Ameren Illinois, one of the state's largest electric and gas delivery companies, has filed plans for electric and gas rate increases.
The Illinois Commerce Commission will review the requests for a $160.4 million gas rate hike over a year and a four-year $435.6 million electric increase.
The reasons for the requests are multi-fold, Ameren communications director Tucker Kennedy said Thursday. It partially stems from a requirement in the Climate and Equitable Jobs Act, a green energy package that puts the state on track to be 100% carbon-free with its energy sources by 2050.
The act, passed by the General Assembly and signed by Gov. JB Pritzker in 2021, requires electric utility companies like Ameren serving more than 500,000 retail customers in Illinois to file a multi-year integrated grid plan - 2023 through 2027 - with the ICC.
Kennedy said the plan will allow Ameren to ensure the integrity of its grid in bouts of extreme weather, while preparing for the transition to clean energy.
What has concerned groups such as the Citizens Utility Board is already high rates following an increase last year. Starting in June 2022, an average Ameren customer saw a $52 monthly increase in how much they pay in the power supply portion of their bill.
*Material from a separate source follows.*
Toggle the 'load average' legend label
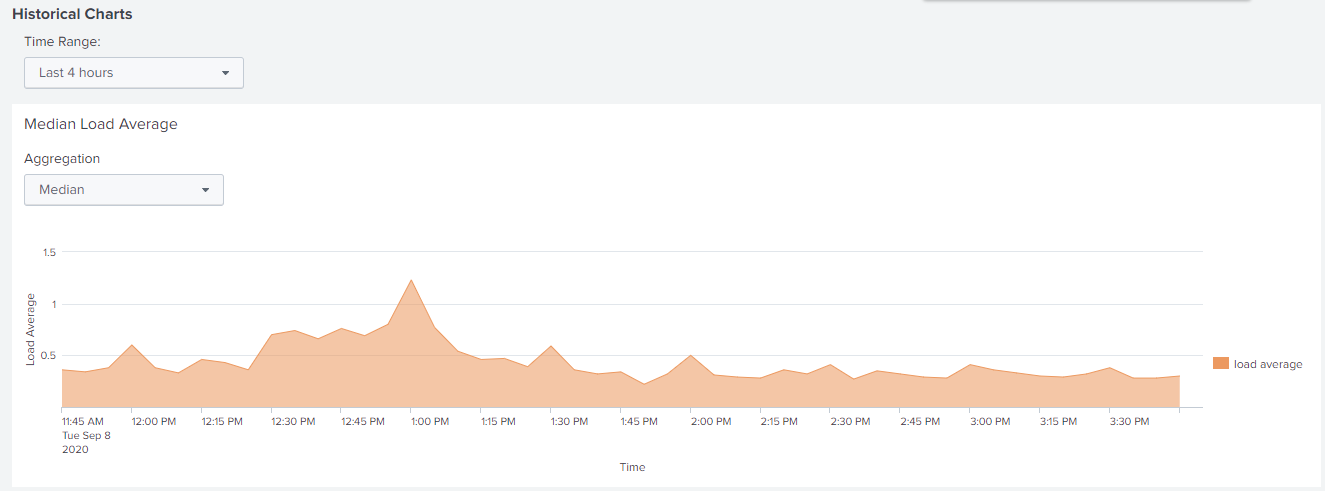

Related:Ameren Illinois customers may see $600 increase in their annual electric bill. Here's why
Kennedy said the supply and demand challenge, especially in downstate areas, is driving the increases. COVID-19, war in Ukraine, and the CEJA standard to shut down coal-powered facilities in the state also are factors.
"When you have high demand and supply is restrained, we're seeing pretty significant increases in the cost of energy," he said.
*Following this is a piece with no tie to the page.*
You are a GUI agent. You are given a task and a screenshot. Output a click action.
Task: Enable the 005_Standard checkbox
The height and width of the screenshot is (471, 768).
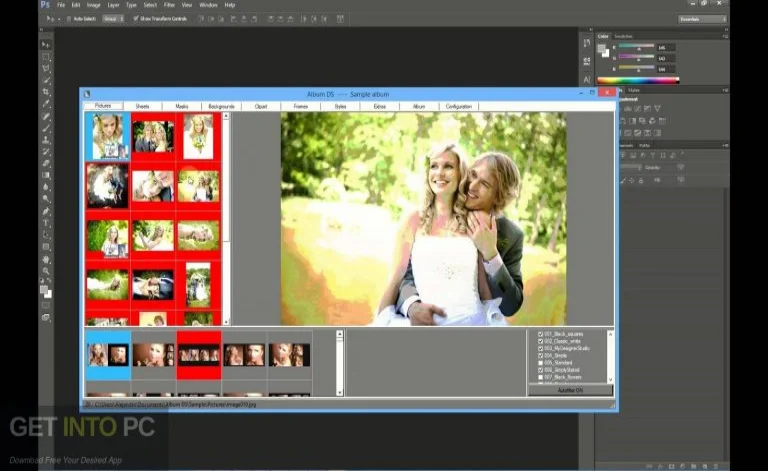541,361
Ameren projected a more than 25% increase in energy costs for customers this winter. The utility company covers three-quarters of the state and serves 1.2 million electric and 816,000 natural gas customers in central and southern Illinois per its website.
More:With energy bills expected to rise this winter, here are some ways to save money
Kennedy said a customer's bill covers supply and delivery costs and Ameren does not profit from the increased rates. The utility is the energy delivery provider with the cost making up less than half of the typical monthly bill, according to documents shared with The State Journal-Register.
The CUB, a nonpartisan non-profit advocating for residential utility customers, has been active in its opposition to the proposed rate hikes with two petitions for the ICC to reject the proposals.
“This is awful news for Ameren customers who already were suffering under some of the highest electric and gas supply prices in Illinois history as well as earlier Ameren rate hikes,” CUB Executive Director David Kolata said in a statement. “CUB will do a thorough review of Ameren’s rate cases, and we will challenge every penny Ameren can’t justify.”
Ameren's request will go through an 11-month ICC review including public comment before a decision in December.
The state of Illinois offers a low-income home energy assistance program to help households struggling to pay utility bills. Eligible customers have until May 31 or until funding runs out to apply.
In Sangamon County, people can contact the Sangamon County Department of Community Resources or visit helpillinoisfamilies.com.